L'homme qui entendait siffler une bouilloire
de Michel Tremblay

critiqué par Dirlandaise, le 2 mars 2009
(Québec - 68 ans)


La note:  étoiles
Un petit bruit qui change tout...
C’est un très beau témoignage que nous livre ici Michel Tremblay au sujet d’un problème de santé dont il a été victime il y a quelques années. Simon, un metteur en scène québécois dans la cinquantaine et très connu se lève un matin avec la sensation bizarre que quelque chose a changé dans sa vie. Il lui semble entendre un bruit bizarre et cherche dans toute la maison l’origine de ce sifflement qui ressemble à s’y méprendre au bruit que fait une bouilloire. Ne trouvant rien, il décide de ne pas tenir compte de ce bruit incongru et de continuer ses activités comme avant. En effet, Simon est en plein tournage et il a besoin de toute son énergie et de toute sa concentration afin de mener à bien ce film qui lui tient tant à cœur. De plus, il doit prendre soin de ses deux acteurs vedettes qui lui donnent du fil à retordre. Mais, notre Simon réalise bien vite que la vie normale fait désormais partie du passé pour lui et il doit se résigner à consulter un oto-rhino-laryngologiste qui lui assènera une implacable vérité qui va bouleverser la vie de Simon et le mener aux portes du désespoir.

Bien que le sujet de départ soit un peu mince, Michel Tremblay sauve la mise par son humour irrésistible et son écriture extrêmement attachante. Son personnage de Simon n’est pas un homme fort, au contraire, il est rempli de faiblesses. La spécialité de Simon c’est le déni de la réalité. Autrement dit, il préfère jouer à l’autruche et se mettre la tête dans le sable plutôt que d’affronter les épreuves et les coups durs de la vie. Il se plaint, s’apitoie sur son sort, se laisse aller à des crises de nerfs, pleurniche, se vautre dans le désespoir le plus complet bien qu’il sache très bien que tout cela ne changera rien à sa situation désastreuse. Bref, il agit comme un enfant gâté et c’est d’une belle truculence de le voir se débattre avec sa misère !

Michel Tremblay nous expose avec beaucoup de justesse et de réalisme en quoi consiste une opération importante comme celle qu’il a subie, lui laissant des séquelles permanentes et irréversibles à l’ouie.

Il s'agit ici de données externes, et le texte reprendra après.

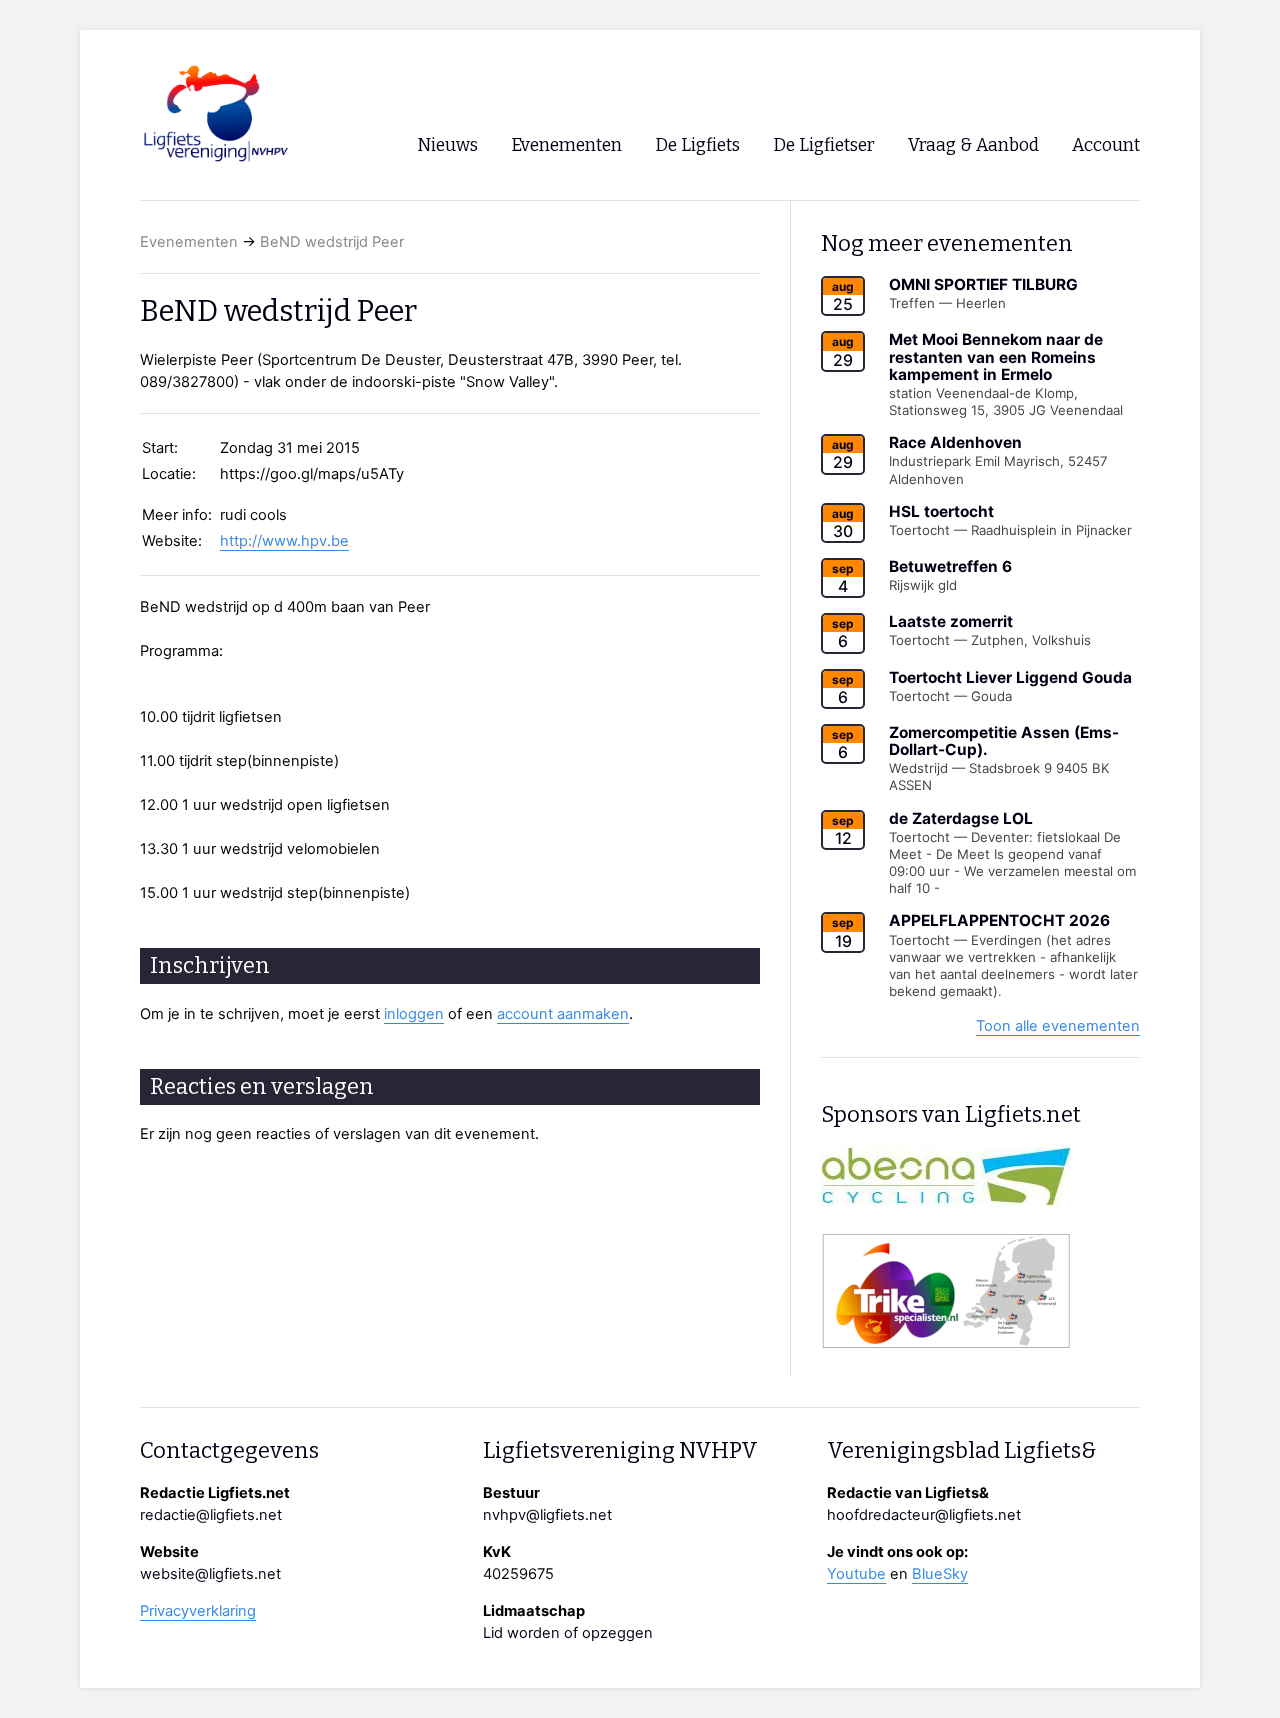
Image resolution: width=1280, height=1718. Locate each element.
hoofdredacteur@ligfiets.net (924, 1515)
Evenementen (189, 242)
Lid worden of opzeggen (568, 1633)
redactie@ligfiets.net (211, 1515)
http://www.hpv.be (284, 541)
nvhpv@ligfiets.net (547, 1515)
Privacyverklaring (198, 1611)
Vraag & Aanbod (973, 145)
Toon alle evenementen (1058, 1026)
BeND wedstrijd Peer (332, 242)
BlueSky (940, 1574)
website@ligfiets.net (210, 1574)
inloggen (414, 1014)
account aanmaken (563, 1014)
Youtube (856, 1574)
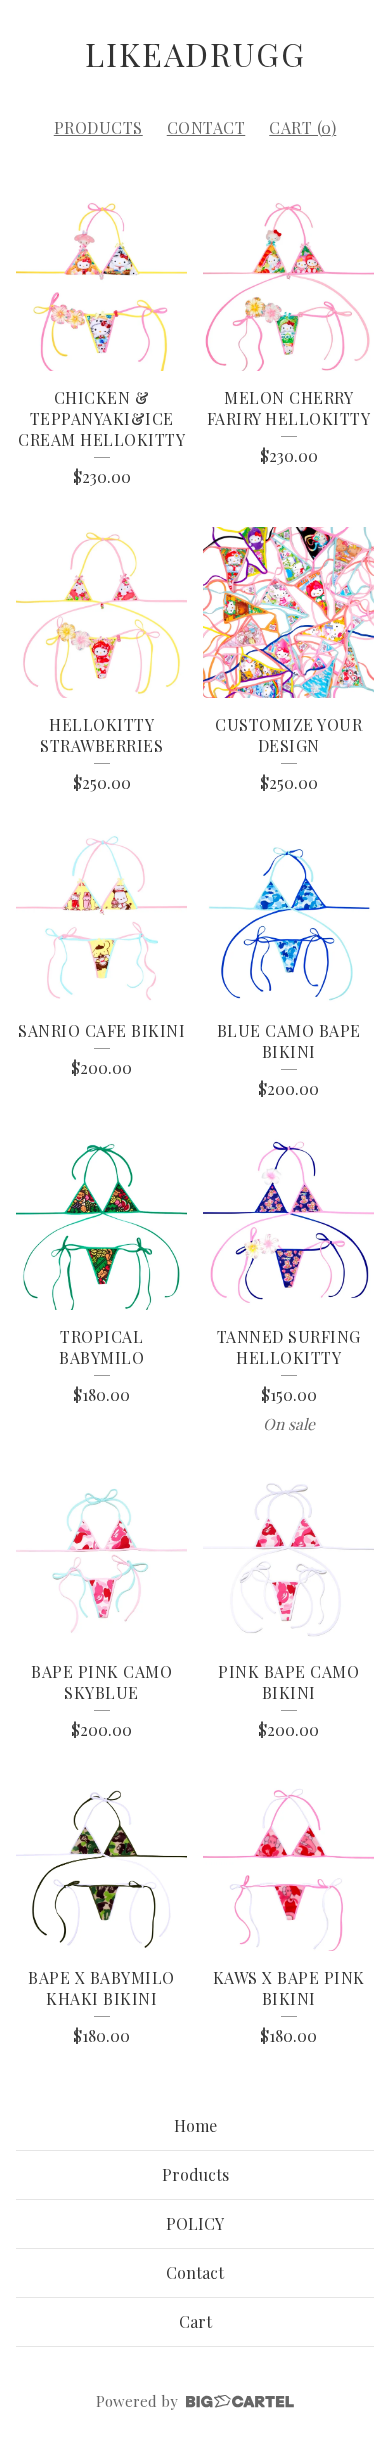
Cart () (302, 127)
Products (98, 127)
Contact (206, 127)
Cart (195, 2321)
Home (195, 2125)
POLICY (195, 2223)
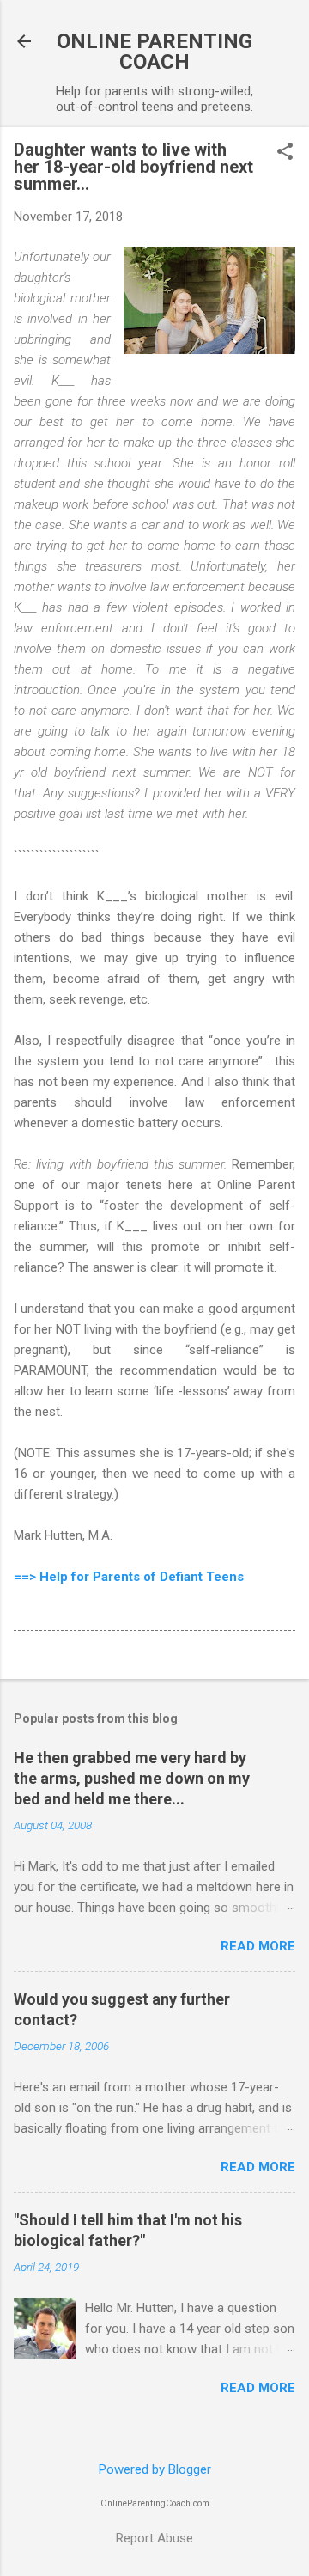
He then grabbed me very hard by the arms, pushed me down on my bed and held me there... (132, 1778)
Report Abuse (154, 2538)
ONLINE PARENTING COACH (154, 51)
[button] (285, 153)
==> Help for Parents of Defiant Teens (129, 1576)
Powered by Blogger (155, 2469)
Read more (258, 1946)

Mais, fidèle à lui-même, il nous présente tout cela en cabotin qu’il est et restera éternellement même aux heures les plus sombres de sa vie. Je l’aime cet homme…

« Il avait besoin de se gratter le bobo. Y prenait un malin plaisir et, dans un certain sens, s’en trouvait un peu soulagé. Il avait toujours refusé de faire pitié aux yeux des autres, mais cette fois il se complut avec délectation dans l’apitoiement et le mépris de soi-même. L’apitoiement à cause de l’acouphène, le mépris à cause de ce petit tas de films sans rythme, sans allure et sans dessein qu’il avait osé jusque-là considérer comme une œuvre ! Une œuvre, ça ! Une œuvre à la Ed Wood, oui ! Il y avait désormais deux pires cinéastes de tous les temps ! Ed Wood et, vous savez, le Québécois, c’est quoi son nom, déjà… »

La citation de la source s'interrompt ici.